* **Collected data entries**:
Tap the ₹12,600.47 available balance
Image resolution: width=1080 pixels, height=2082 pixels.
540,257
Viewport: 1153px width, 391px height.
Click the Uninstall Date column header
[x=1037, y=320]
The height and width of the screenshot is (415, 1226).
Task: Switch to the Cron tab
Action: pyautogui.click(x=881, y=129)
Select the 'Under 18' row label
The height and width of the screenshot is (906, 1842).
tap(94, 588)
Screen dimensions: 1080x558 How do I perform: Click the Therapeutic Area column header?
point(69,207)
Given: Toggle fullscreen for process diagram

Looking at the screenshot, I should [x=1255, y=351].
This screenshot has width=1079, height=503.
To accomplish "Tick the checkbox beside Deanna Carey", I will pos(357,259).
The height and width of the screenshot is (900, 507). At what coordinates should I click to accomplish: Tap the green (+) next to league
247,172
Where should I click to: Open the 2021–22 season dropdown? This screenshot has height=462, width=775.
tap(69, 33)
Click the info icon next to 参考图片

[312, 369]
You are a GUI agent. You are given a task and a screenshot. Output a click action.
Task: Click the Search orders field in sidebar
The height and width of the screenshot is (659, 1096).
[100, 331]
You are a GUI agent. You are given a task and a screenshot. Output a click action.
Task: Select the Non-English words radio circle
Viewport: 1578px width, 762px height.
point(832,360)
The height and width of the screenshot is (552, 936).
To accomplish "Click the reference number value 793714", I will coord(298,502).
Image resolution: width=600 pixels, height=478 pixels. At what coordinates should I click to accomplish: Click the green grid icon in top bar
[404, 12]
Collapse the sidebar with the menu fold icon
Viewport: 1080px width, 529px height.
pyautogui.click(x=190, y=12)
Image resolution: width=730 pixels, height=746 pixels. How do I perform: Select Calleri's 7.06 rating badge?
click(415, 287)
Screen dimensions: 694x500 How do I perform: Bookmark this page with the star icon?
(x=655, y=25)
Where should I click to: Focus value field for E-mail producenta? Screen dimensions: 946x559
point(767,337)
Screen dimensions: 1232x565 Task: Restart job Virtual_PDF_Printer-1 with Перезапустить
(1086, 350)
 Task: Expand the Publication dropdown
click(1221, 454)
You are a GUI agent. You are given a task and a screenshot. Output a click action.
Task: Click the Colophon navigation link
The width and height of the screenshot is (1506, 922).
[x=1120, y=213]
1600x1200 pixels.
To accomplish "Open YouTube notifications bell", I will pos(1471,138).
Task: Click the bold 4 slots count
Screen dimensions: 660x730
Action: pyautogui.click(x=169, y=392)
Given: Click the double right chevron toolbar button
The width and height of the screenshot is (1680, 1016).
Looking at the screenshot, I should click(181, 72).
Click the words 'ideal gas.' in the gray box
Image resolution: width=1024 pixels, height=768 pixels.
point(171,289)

* **WHAT YOU HAVE TO DO**: Please output the line that contains "The height and width of the screenshot is (659, 1096)." and every line after it in the entries above, exactly, and nothing more.

* **RESULT OF THIS TASK**:
The height and width of the screenshot is (659, 1096).
[100, 331]
You are a GUI agent. You are given a task and a screenshot. Output a click action.
Task: Select the Non-English words radio circle
Viewport: 1578px width, 762px height.
point(832,360)
The height and width of the screenshot is (552, 936).
To accomplish "Click the reference number value 793714", I will coord(298,502).
Image resolution: width=600 pixels, height=478 pixels. At what coordinates should I click to accomplish: Click the green grid icon in top bar
[404, 12]
Collapse the sidebar with the menu fold icon
Viewport: 1080px width, 529px height.
pyautogui.click(x=190, y=12)
Image resolution: width=730 pixels, height=746 pixels. How do I perform: Select Calleri's 7.06 rating badge?
click(415, 287)
Screen dimensions: 694x500 How do I perform: Bookmark this page with the star icon?
(x=655, y=25)
Where should I click to: Focus value field for E-mail producenta? Screen dimensions: 946x559
point(767,337)
Screen dimensions: 1232x565 Task: Restart job Virtual_PDF_Printer-1 with Перезапустить
(1086, 350)
 Task: Expand the Publication dropdown
click(1221, 454)
You are a GUI agent. You are given a task and a screenshot. Output a click action.
Task: Click the Colophon navigation link
The width and height of the screenshot is (1506, 922).
[x=1120, y=213]
1600x1200 pixels.
To accomplish "Open YouTube notifications bell", I will pos(1471,138).
Task: Click the bold 4 slots count
Screen dimensions: 660x730
Action: pyautogui.click(x=169, y=392)
Given: Click the double right chevron toolbar button
The width and height of the screenshot is (1680, 1016).
Looking at the screenshot, I should click(181, 72).
Click the words 'ideal gas.' in the gray box
Image resolution: width=1024 pixels, height=768 pixels.
point(171,289)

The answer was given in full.